■ Goal of the exercise
Return, exactly and with nothing added, the line with "You are a GUI" together with all lines after it through the end of the data below. No pictures belong in the copy.

** Stored data follows **

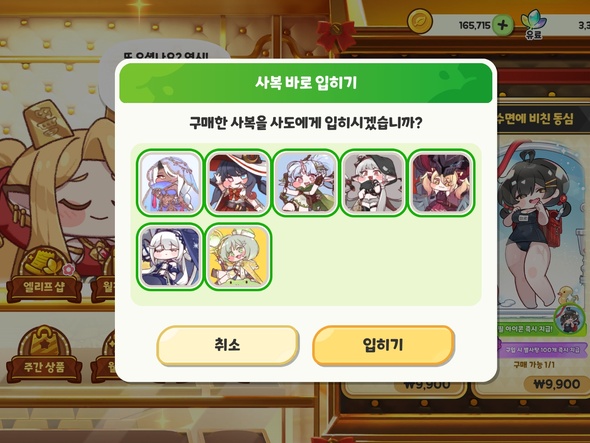Select the sleeping white-haired character portrait

[170, 256]
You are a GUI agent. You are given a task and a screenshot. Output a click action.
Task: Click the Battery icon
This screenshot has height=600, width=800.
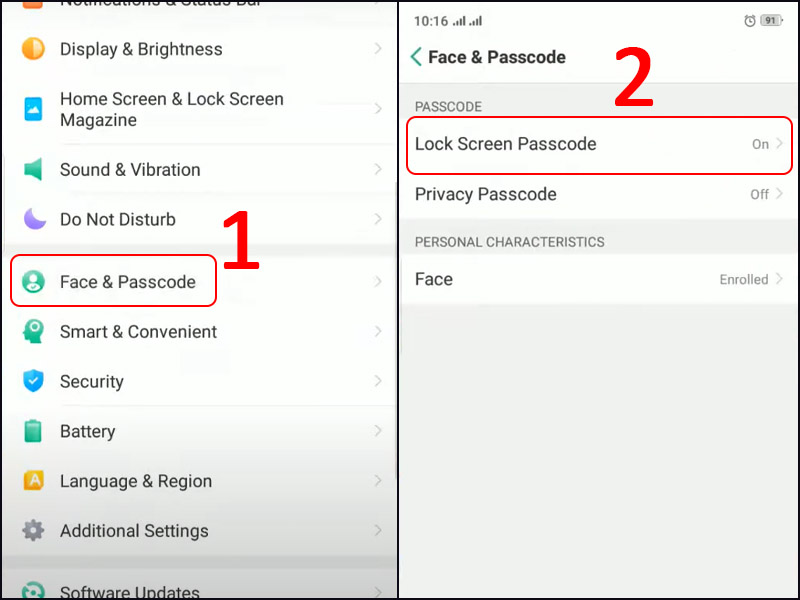pos(34,431)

** End of Stored data **

■ Expected answer
You are a GUI agent. You are given a task and a screenshot. Output a click action.
Task: Click the Battery icon
This screenshot has height=600, width=800.
pos(34,431)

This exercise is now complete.